» Gegeven fragment

• No results found

Richtlijnen voor educatief aanbod door culturele instellingen

In document Friese culturele identiteit en (pagina 67-70)

Het educatief project

4. Het ontwikkelen van een educatief project

4.1. Richtlijnen voor educatief aanbod door culturele instellingen

Zoals in de inleiding al beschreven werd, wil het Fries Museum in het voorjaar van 2014 een module tentoonstellen over De Kameleon. De bedoeling is dat er fragmenten uit De Schippers van de Kameleon op de wand geprojecteerd worden en dat dit beeldmateriaal aangevuld wordt met materiaal uit het Fries Film Archief en kaders over de boekenserie van schrijver Hotze de Roos en de Friese parodiefilm De Kameleon sjocht yn it waar die studentenvereniging Bernlef maakte uit onvrede over de Nederlandstalige speelfilm die Steven de Jong maakte. Tevens wil het museum voor extra verdieping een Willem Wever filmpje maken over hoe beeldvorming door film tot stand komt.

» Gegeven regels

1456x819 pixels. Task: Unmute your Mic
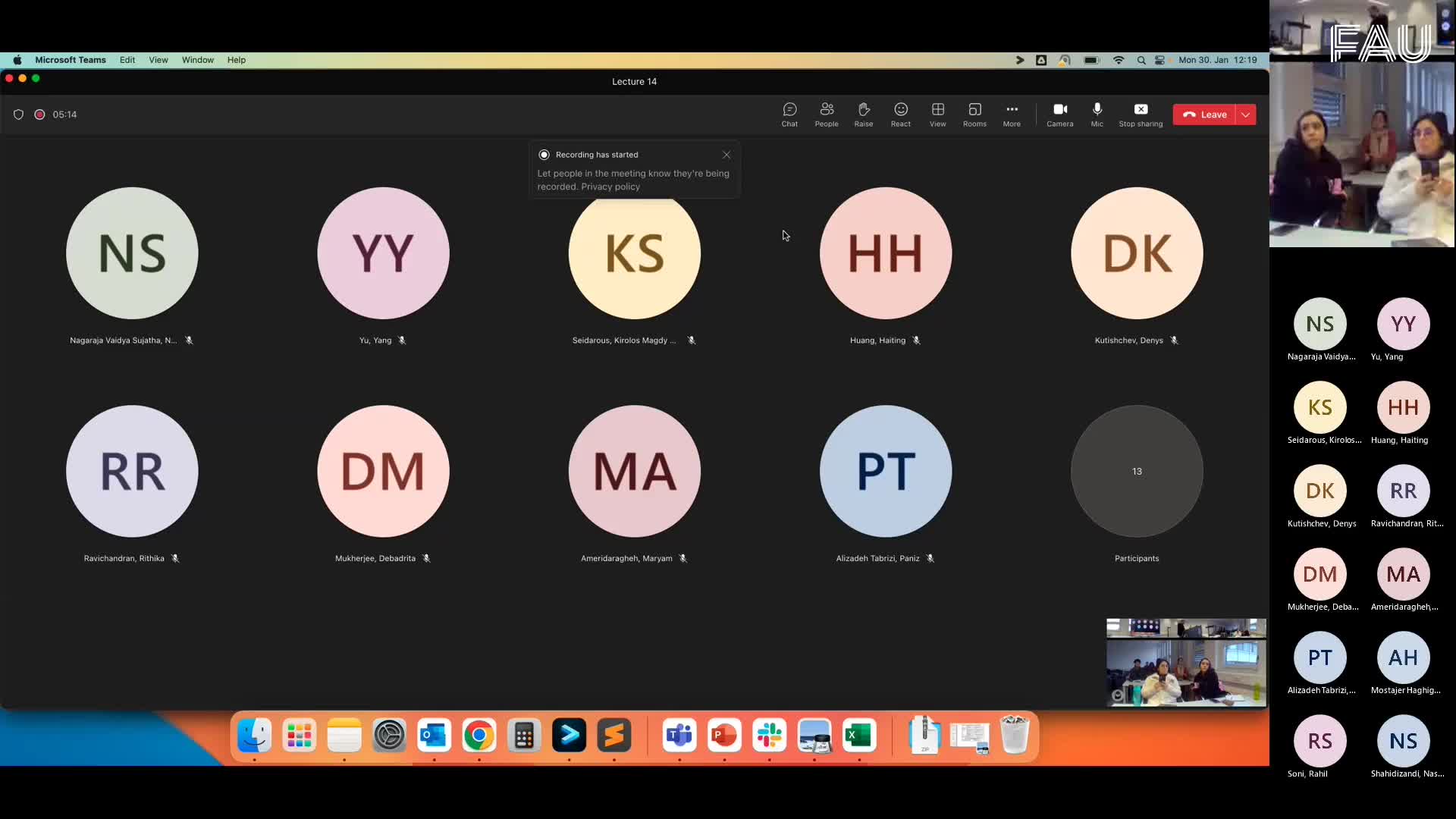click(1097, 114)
==
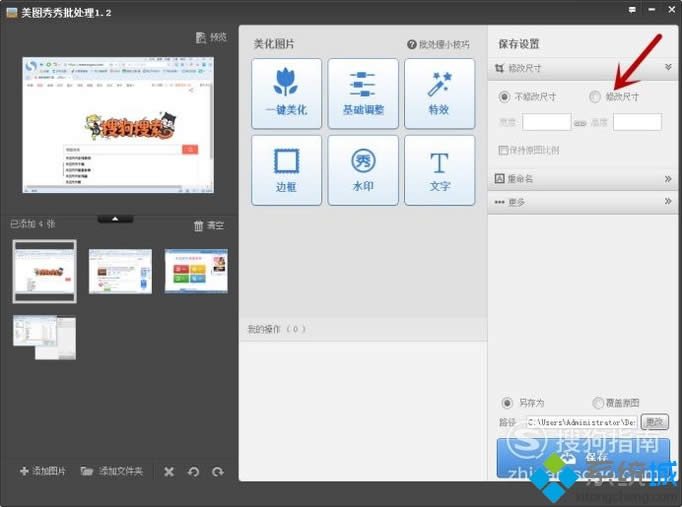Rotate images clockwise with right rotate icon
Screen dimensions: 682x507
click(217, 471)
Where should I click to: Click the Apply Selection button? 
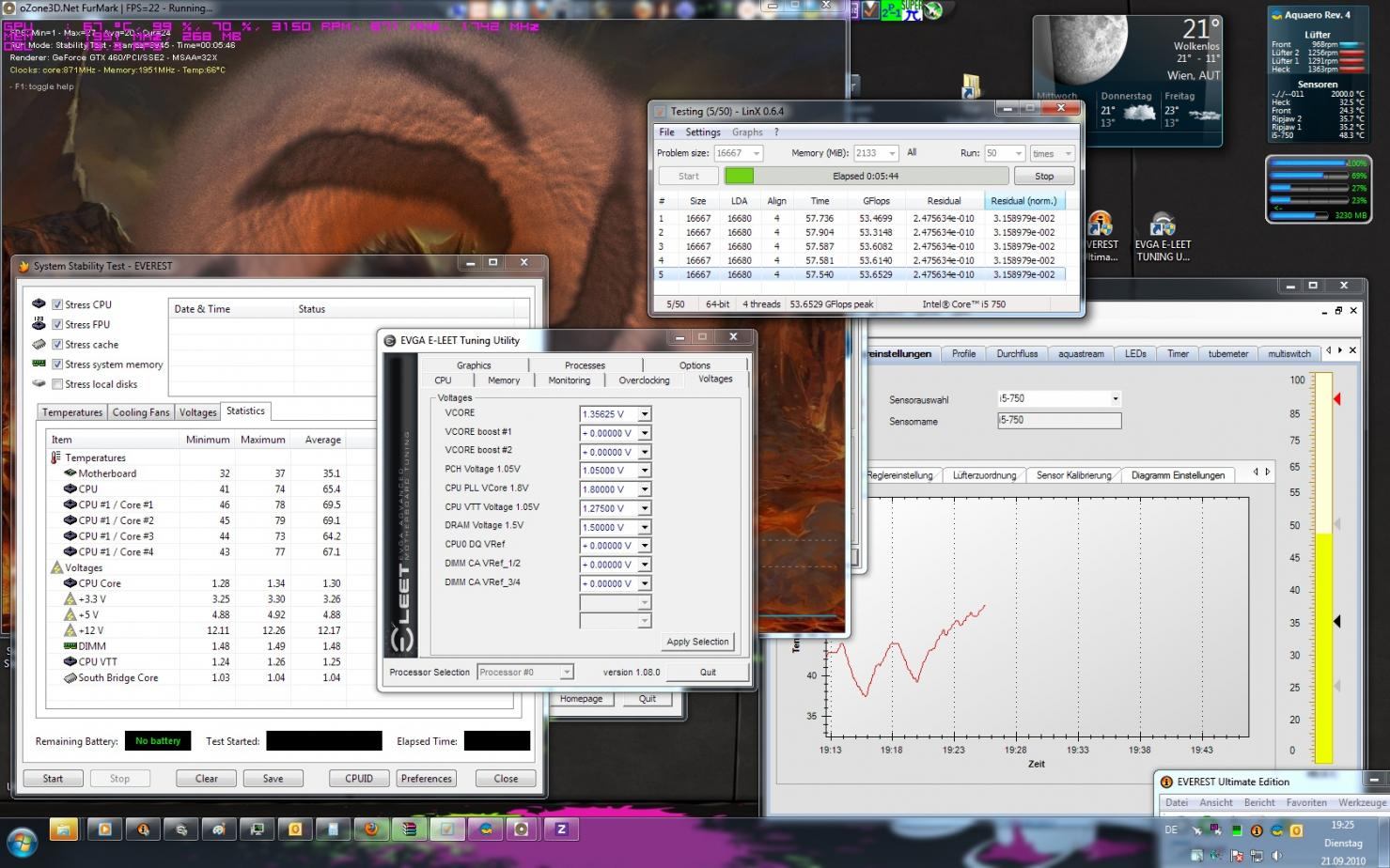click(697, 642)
==
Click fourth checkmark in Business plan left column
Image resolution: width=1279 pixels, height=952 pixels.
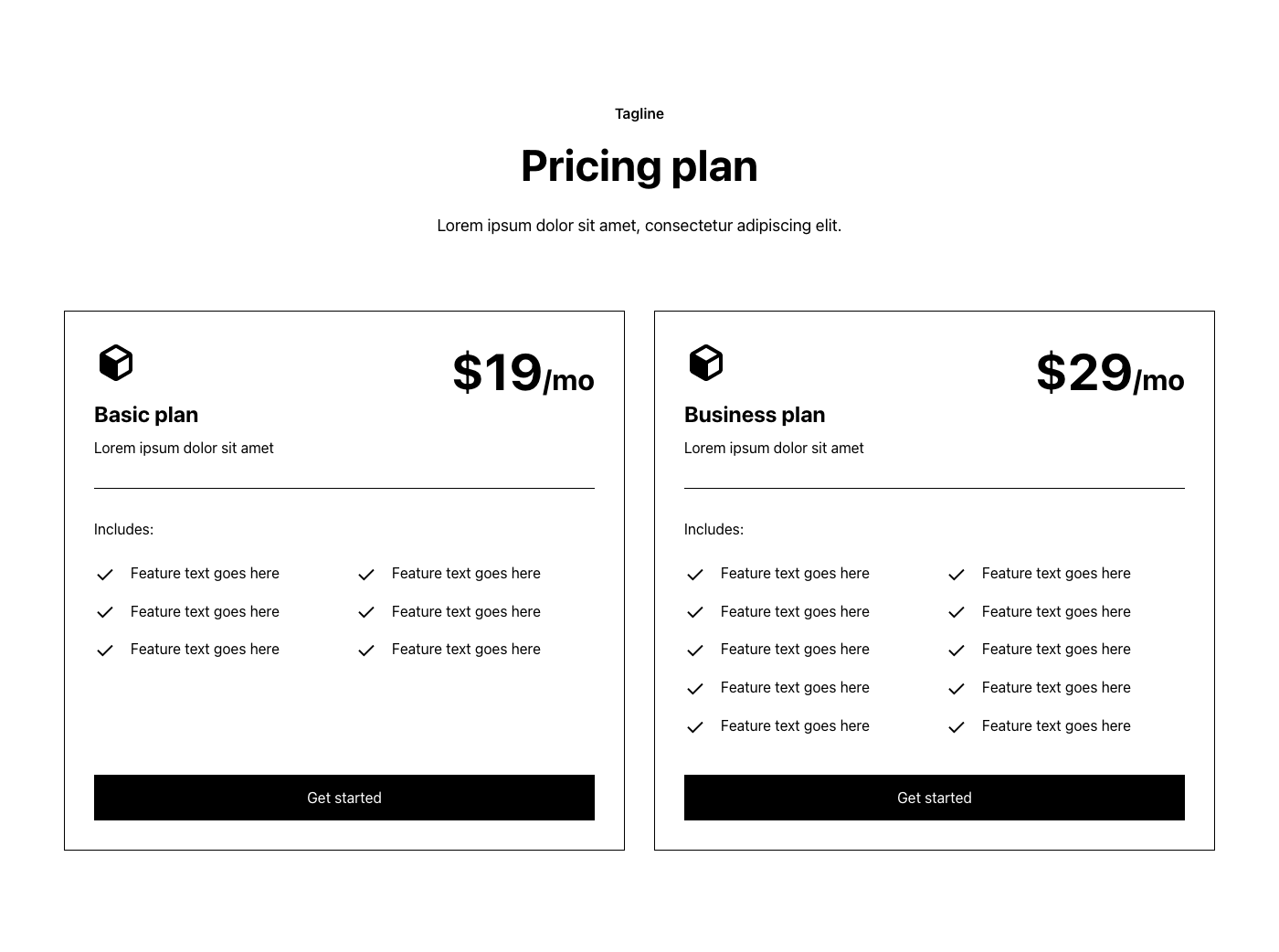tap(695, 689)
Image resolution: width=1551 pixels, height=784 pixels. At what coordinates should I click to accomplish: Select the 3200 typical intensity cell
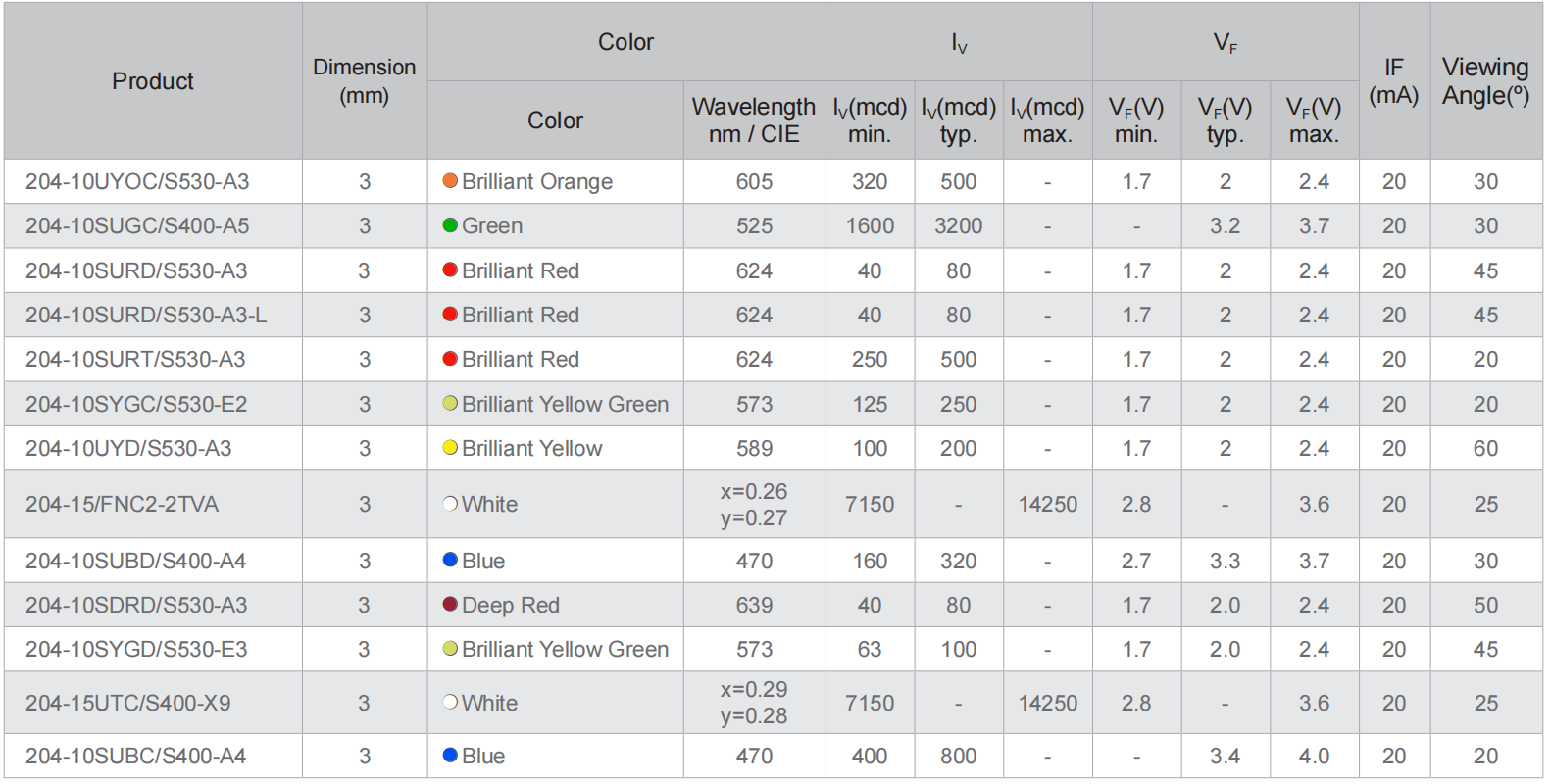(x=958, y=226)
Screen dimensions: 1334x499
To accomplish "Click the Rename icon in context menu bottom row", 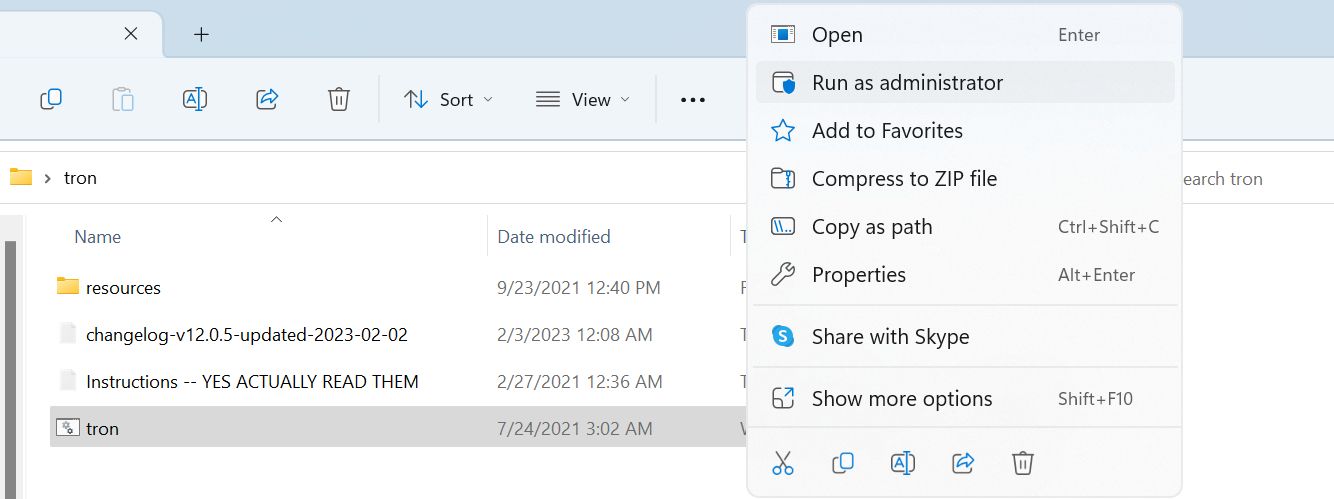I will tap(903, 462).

» Gestelde opdracht
Bewerk het stuk van het fragment over de Kameleon-module tussen "Zoals in de" en "tot stand komt.", beide inbegrepen, en vervang daarin "voorjaar" door "najaar".

» Juiste uitkomst
Zoals in de inleiding al beschreven werd, wil het Fries Museum in het najaar van 2014 een module tentoonstellen over De Kameleon. De bedoeling is dat er fragmenten uit De Schippers van de Kameleon op de wand geprojecteerd worden en dat dit beeldmateriaal aangevuld wordt met materiaal uit het Fries Film Archief en kaders over de boekenserie van schrijver Hotze de Roos en de Friese parodiefilm De Kameleon sjocht yn it waar die studentenvereniging Bernlef maakte uit onvrede over de Nederlandstalige speelfilm die Steven de Jong maakte. Tevens wil het museum voor extra verdieping een Willem Wever filmpje maken over hoe beeldvorming door film tot stand komt.